Exercise requirements:
1 - In the edivoxetine safety excerpt, copy everything from "Statistically significant within-group" down to "abnormal laboratory values.", renaming "clinically relevant" as "clinically meaningful".
2 - According to the edivoxetine safety excerpt, what percentage of patients had at least 1 SAE?

##### Excerpt to read #####

TEAEs reported by at least 5% of patients are summarized in Table 3. Overall, 72.3% of patients reported at least 1 TEAE. Headache (10.8%) and hyperhidrosis (10.1%) were most commonly reported with a numerically higher incidence in patients who switched from placebo to edivoxetine (13.0% and 13.5%, respectively) compared with patients who continued on edivoxetine (8.4% and 6.3%, respectively). Rates of discontinuation due to an adverse event were 15.5% in the PBO/EDX group and 13.2% in the EDX/EDX group. Across both groups, the most common adverse events leading to discontinuation were blood pressure increased (1.3%), heart rate increased (1.3%), anxiety (1.0%), and tachycardia (1.0%). Overall, 23.7% of patients reported an adverse event as a reason for requesting a reduction in dose. The most common events were erectile dysfunction (3.2% of males), tachycardia (3.0%), heart rate increased (2.3%), and hyperhidrosis (2.3%). During the taper phase, 15 out of 236 (6.4%) patients experienced at least one taper-emergent adverse event. The most common events were constipation and irritability, and each event was reported by 2 patients (0.8%).

The frequency of patients with at least 1 SAE was 2.8%, and there were no deaths in the extension phase. The SAEs reported for more than 1 patient were suicide attempt (2 patients in the PBO/EDX group) and non-cardiac chest pain (2 patients in the EDX/EDX group). SAEs reported by one patient each in the PBO/EDX group were gastroenteritis, intentional overdose, lumbar radiculopathy, schizoaffective disorder, and spinal osteoarthritis; and the EDX/EDX group reported drug abuse, hip fracture, musculoskeletal chest pain, myocardial infarction, tachycardia paroxysmal, and missed abortion. Three patients reported multiple SAEs as follows: In the PBO/ EDX group one patient had lumbar radiculopathy and spinal osteoarthritis; another patient reported an intentional overdose and suicide attempt. In the EDX/EDX group, one patient experienced a hip fracture and non- cardiac chest pain, which were reported at different times.

In addition to the suicide attempt reported as an SAE, treatment-emergent suicidal ideation and behavior were reported on the C-SSRS. Eleven (5.3%) patients in the PBO/EDX group and 7 (3.7%) patients in the EDX/EDX group reported having treatment-emergent suicidal ideation. C-SSRS treatment-emergent suicidal behavior was reported by 1 (0.5%) patient in the PBO/EDX group and 2 (1.1%) patients in the EDX/EDX group.

3.5. Laboratory Measures

Statistically significant within-group differences were observed for LS mean change from extension phase baseline at various time points for some chemistry, hematology, and urinalysis laboratory tests. Most of the changes were small and not considered clinically relevant. No patient had a serious adverse event related to abnormal laboratory values.

Seven patients had elevated alanine transaminase (ALT) (≥3 times the upper limit of normal, ULN) and 2 had elevated total bilirubin (≥2 times the ULN). None of the patients met both ALT and total bilirubin elevation criteria (Hy’s rule) at anytime. Of those patients who had ALT elevations, 2 were in the EDX/EDX group and 5 were in the PBO/EDX group. Both of the patients in the EDX/EDX group entered the extension phase with normal ALT levels. One of these patients had ALT levels that were ≥3 times the ULN at Week 62, which re-

Table 3. Treatment-emergent adverse events occurring in at least 5% of patients in the extension phase.

##### Data #####

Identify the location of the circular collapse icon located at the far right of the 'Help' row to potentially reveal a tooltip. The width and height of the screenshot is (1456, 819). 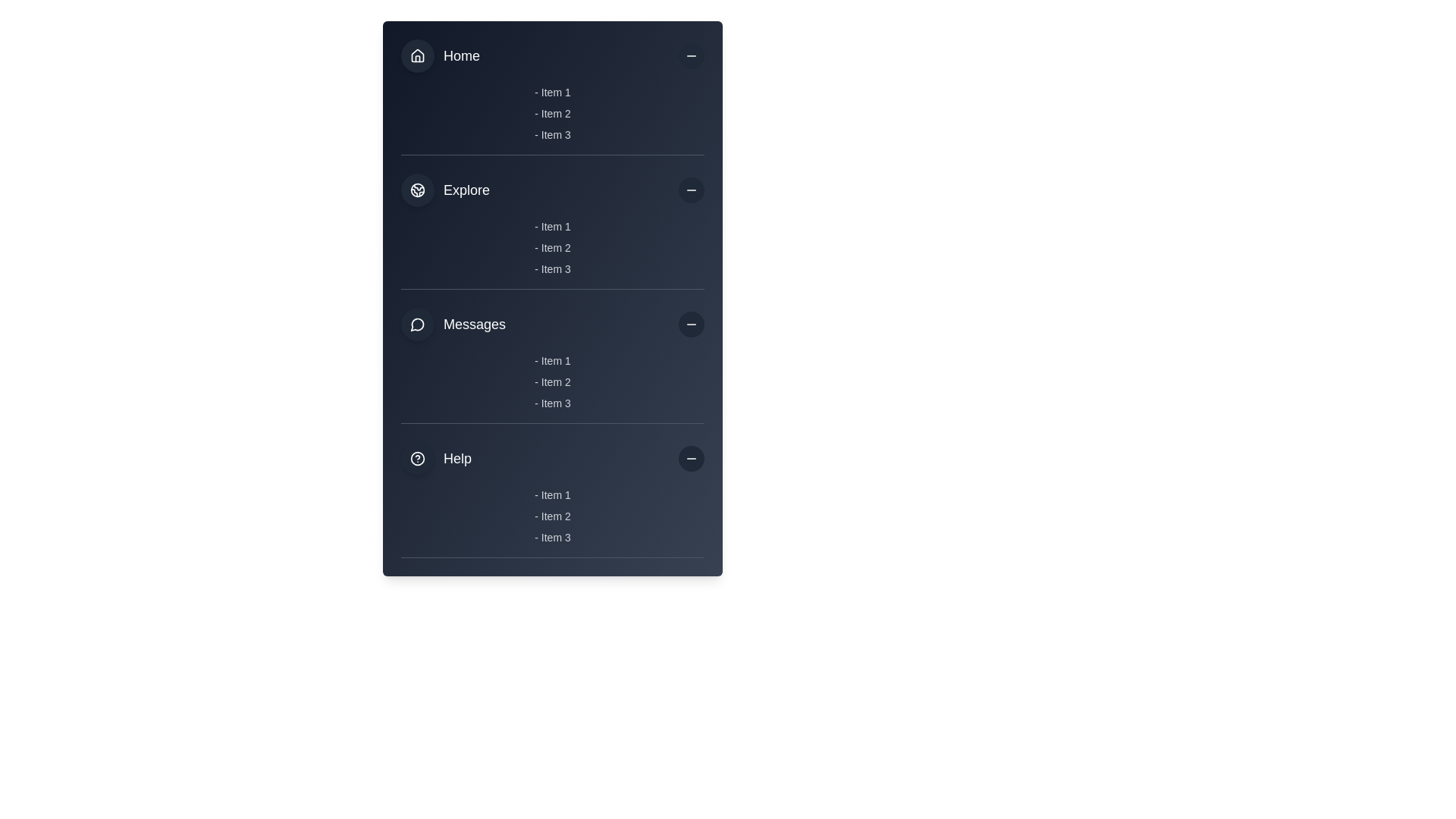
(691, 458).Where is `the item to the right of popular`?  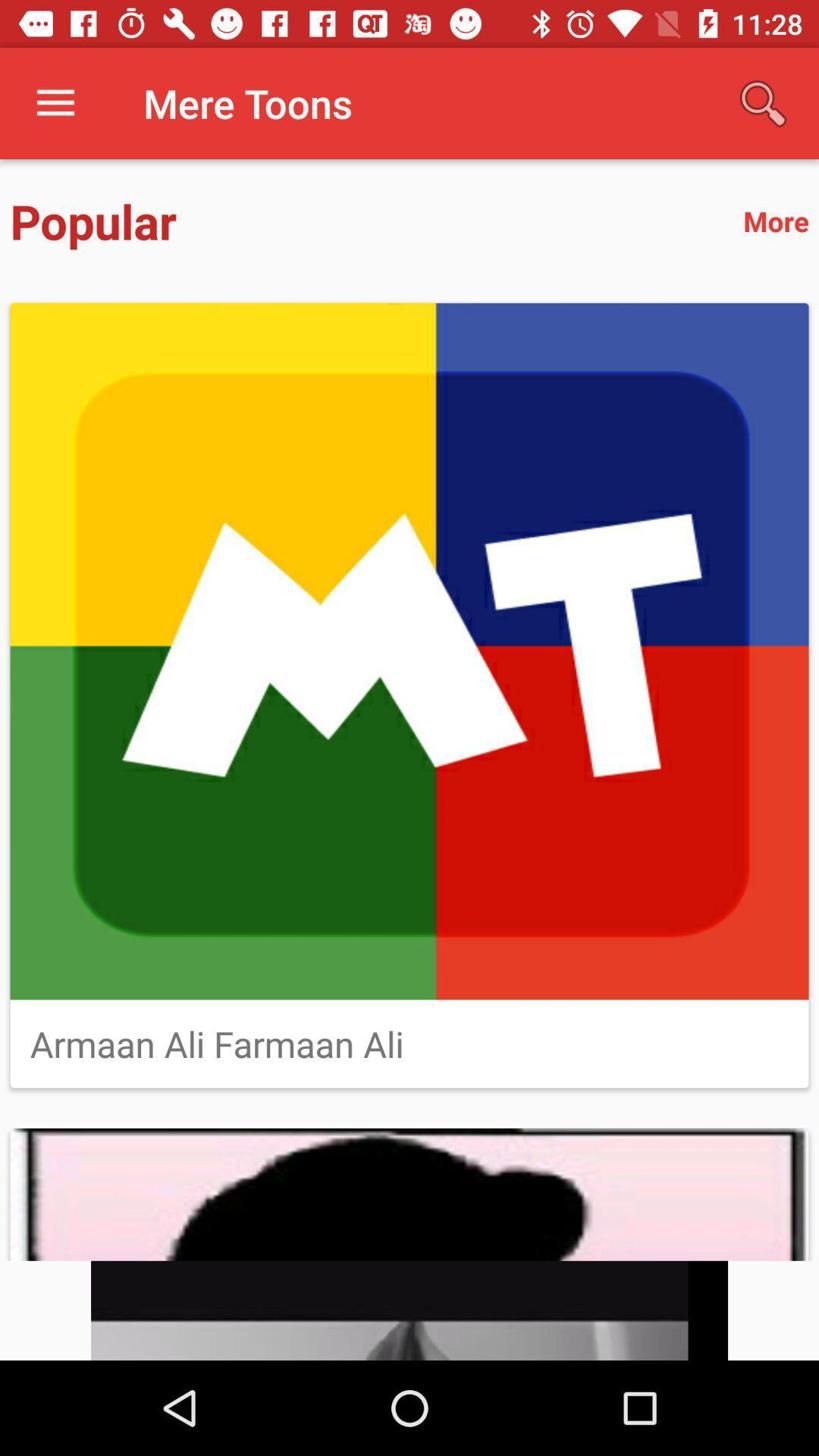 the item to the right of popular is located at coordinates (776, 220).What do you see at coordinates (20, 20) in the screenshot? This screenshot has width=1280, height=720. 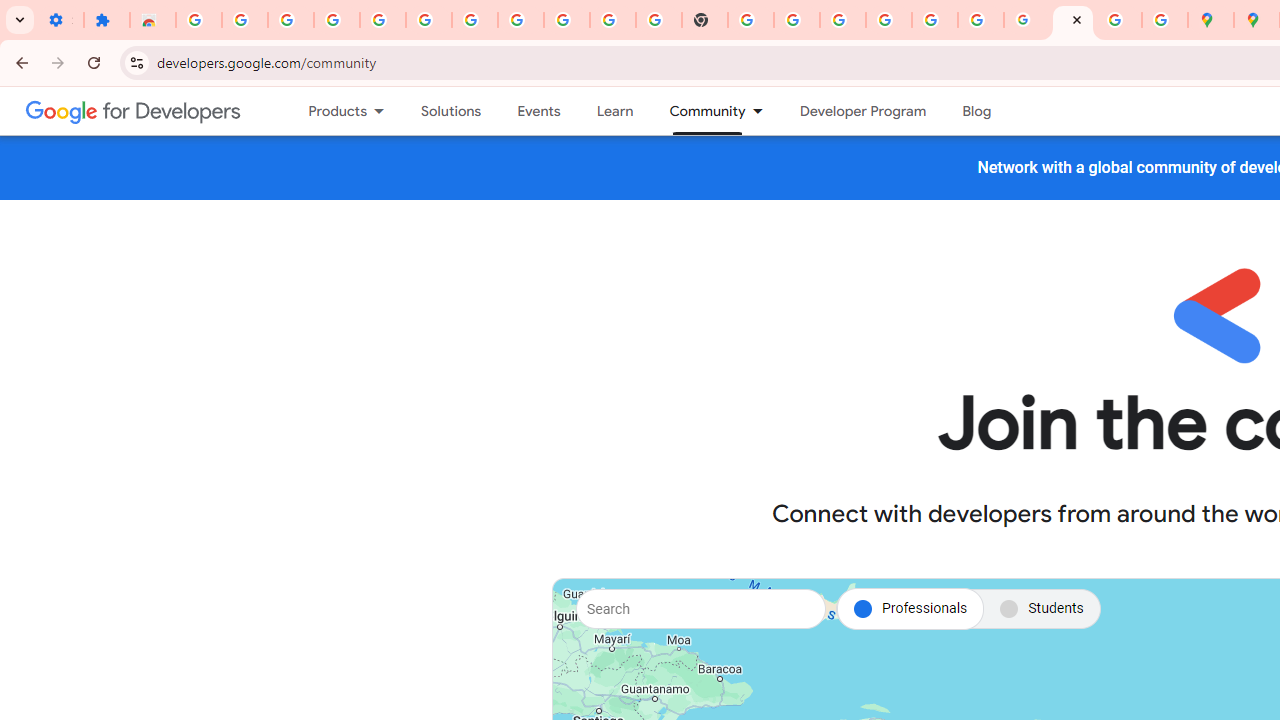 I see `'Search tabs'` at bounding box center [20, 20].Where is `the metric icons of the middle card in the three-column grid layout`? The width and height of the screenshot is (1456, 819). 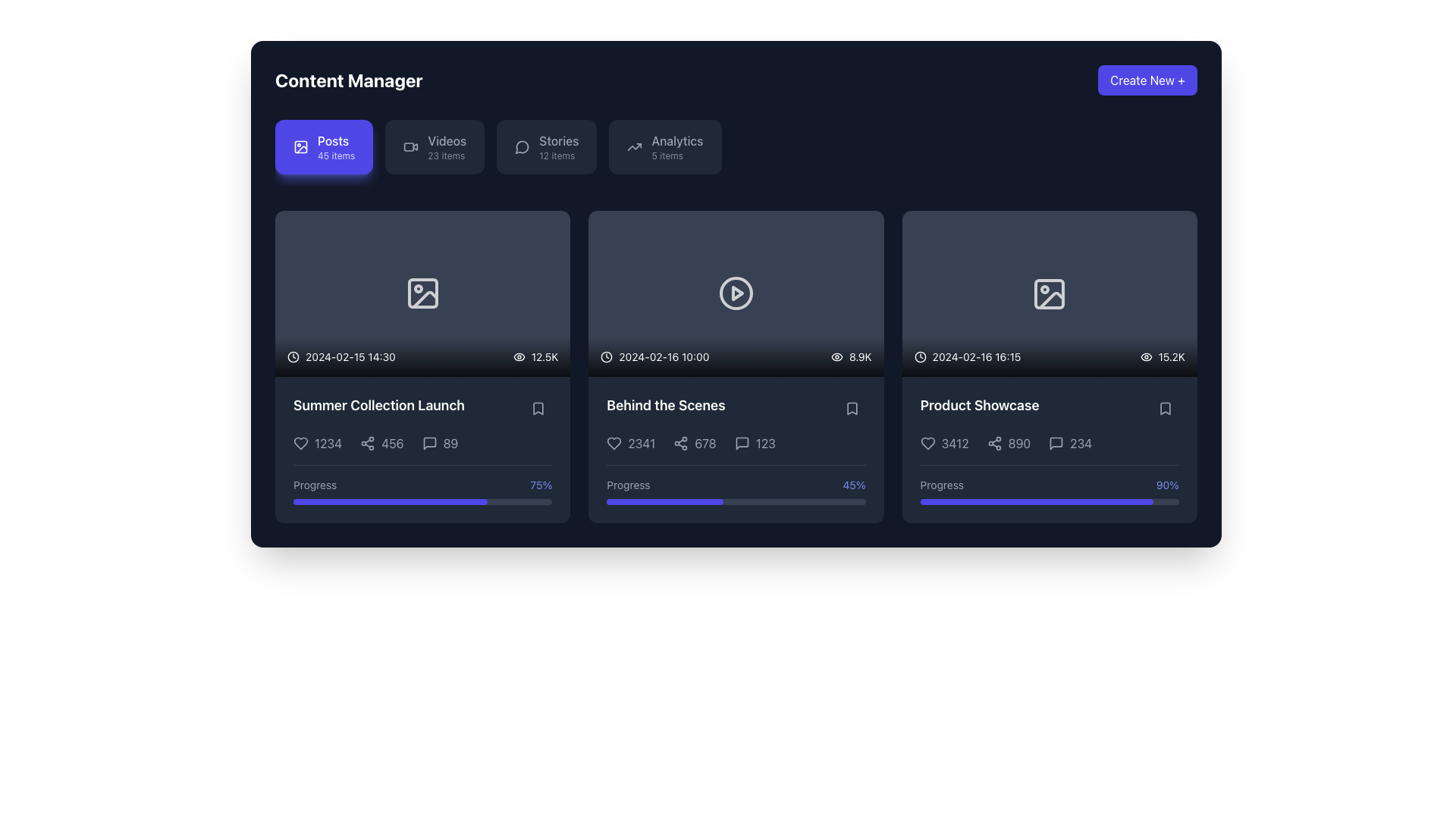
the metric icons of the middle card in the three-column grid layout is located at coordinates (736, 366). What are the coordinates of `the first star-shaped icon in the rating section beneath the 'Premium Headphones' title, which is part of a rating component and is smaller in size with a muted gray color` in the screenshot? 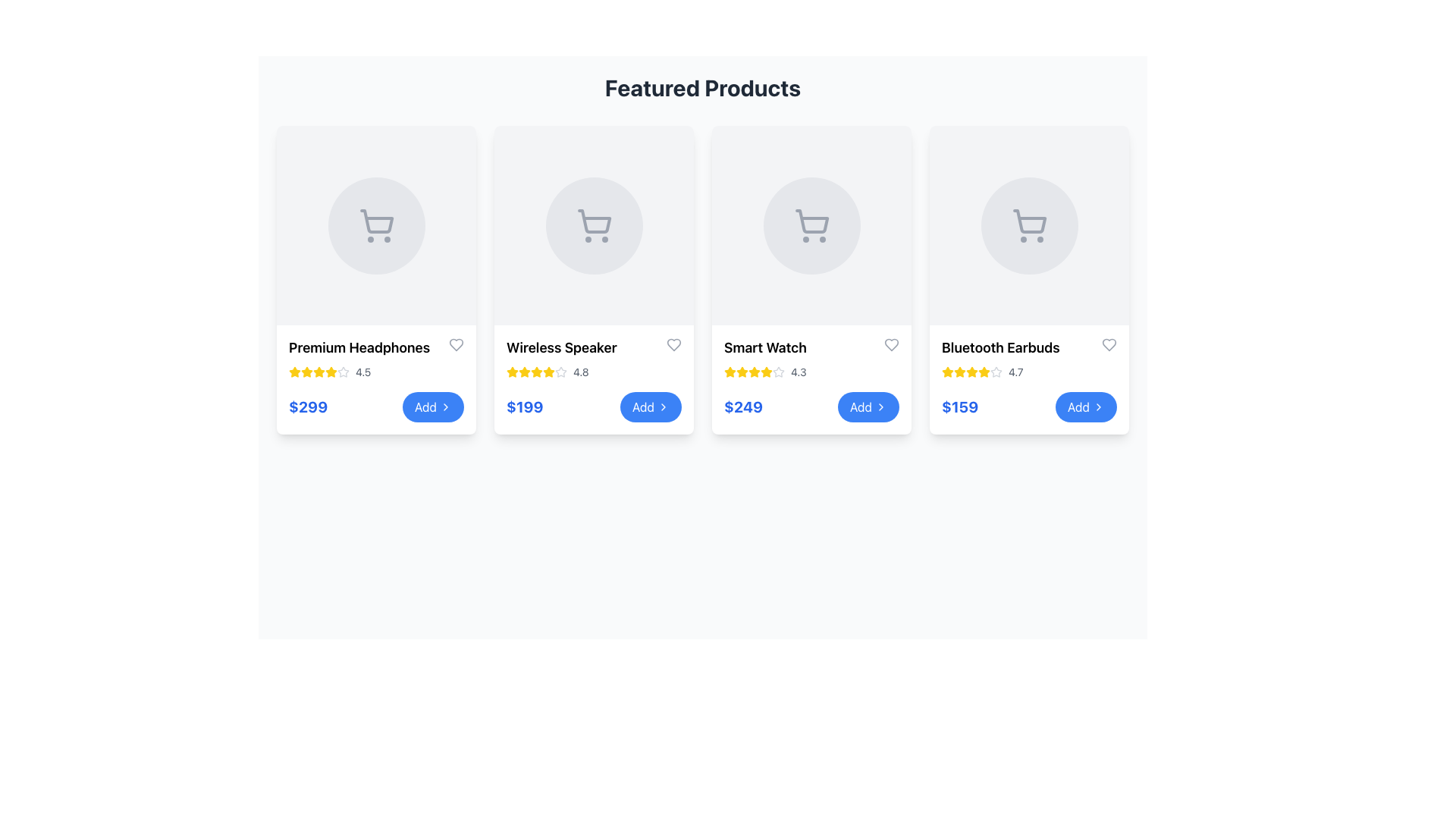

#####

Responses in order:
1 -
Statistically significant within-group differences were observed for LS mean change from extension phase baseline at various time points for some chemistry, hematology, and urinalysis laboratory tests. Most of the changes were small and not considered clinically meaningful. No patient had a serious adverse event related to abnormal laboratory values.

2 - 2.8% of patients had at least 1 SAE.